◆ Yapılacak Çalışmalar:
**a)** Aşağıdaki sayfa alıntısında "Daha önce de defalarca" ifadesinden başlayıp "değerlerin tamamını taşıyoruz." ifadesine kadar, bu ifade de dahil olmak üzere, olan bölümü hiçbir değişiklik yapmadan tekrarlayın.
**b)** Aşağıdaki sayfa alıntısına göre, Meclise giren partilerin emrindeki hangi yayın organlarının tamamı "bize" düşmandır?

◆ Sayfa Alıntısı:
Amerikan yapımı sağından soluna, dincisinden milliyetçisine insan sefaletlerinin içler acısı halleri

Saygıdeğer Arkadaşlarım,

Daha önce de defalarca belirttiğimiz gibi, şu an Meclise giren partilerin tamamı Birinci Kuvayimilliye’ye de, Antiemperyalist Ulusal Kurtuluş Savaşı’mıza da, onun zaferi üzerine kurulan Laik Cumhuriyet’e de, Mustafa Kemal’lerin, İnönü’lerin ve Silah Arkadaşlarının Devrimci ve Tam Bağımsızlıkçı geleneğine de düşmandır.

O gelenekleri, o değerleri sadece biz devrimciler savunuyoruz. Bizim dışımızda hiç kimse savunmuyor. O sebepten de bu Amerikan yapımı, Amerikan devşirmesi, Amerikan kuklası partilerin emrindeki TV’lerin, gazetelerin tamamı bize düşmandır. Dikkat edin; onların ekranlarında bizim adımız geçmez, bizim suretlerimiz görünmez, bizim eylemlerimize yer verilmez. Basınlarında da öyle.

Çünkü onlarla, daha önce de belirttiğim gibi, yerle gök kadar ayrıyız biz. Biz Gerçek İnsanız, Gerçek Devrimciyiz. Ve insani ve vicdani değerlerin tamamını taşıyoruz.

◆ Derlenen Malzeme:
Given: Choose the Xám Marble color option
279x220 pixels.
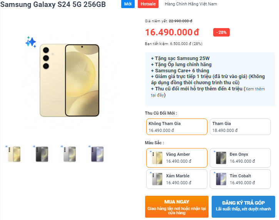Looking at the screenshot, I should (177, 179).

◆ Verilen Cevaplar:
**a)**
Daha önce de defalarca belirttiğimiz gibi, şu an Meclise giren partilerin tamamı Birinci Kuvayimilliye’ye de, Antiemperyalist Ulusal Kurtuluş Savaşı’mıza da, onun zaferi üzerine kurulan Laik Cumhuriyet’e de, Mustafa Kemal’lerin, İnönü’lerin ve Silah Arkadaşlarının Devrimci ve Tam Bağımsızlıkçı geleneğine de düşmandır.

O gelenekleri, o değerleri sadece biz devrimciler savunuyoruz. Bizim dışımızda hiç kimse savunmuyor. O sebepten de bu Amerikan yapımı, Amerikan devşirmesi, Amerikan kuklası partilerin emrindeki TV’lerin, gazetelerin tamamı bize düşmandır. Dikkat edin; onların ekranlarında bizim adımız geçmez, bizim suretlerimiz görünmez, bizim eylemlerimize yer verilmez. Basınlarında da öyle.

Çünkü onlarla, daha önce de belirttiğim gibi, yerle gök kadar ayrıyız biz. Biz Gerçek İnsanız, Gerçek Devrimciyiz. Ve insani ve vicdani değerlerin tamamını taşıyoruz.

**b)** TV'lerin ve gazetelerin tamamı.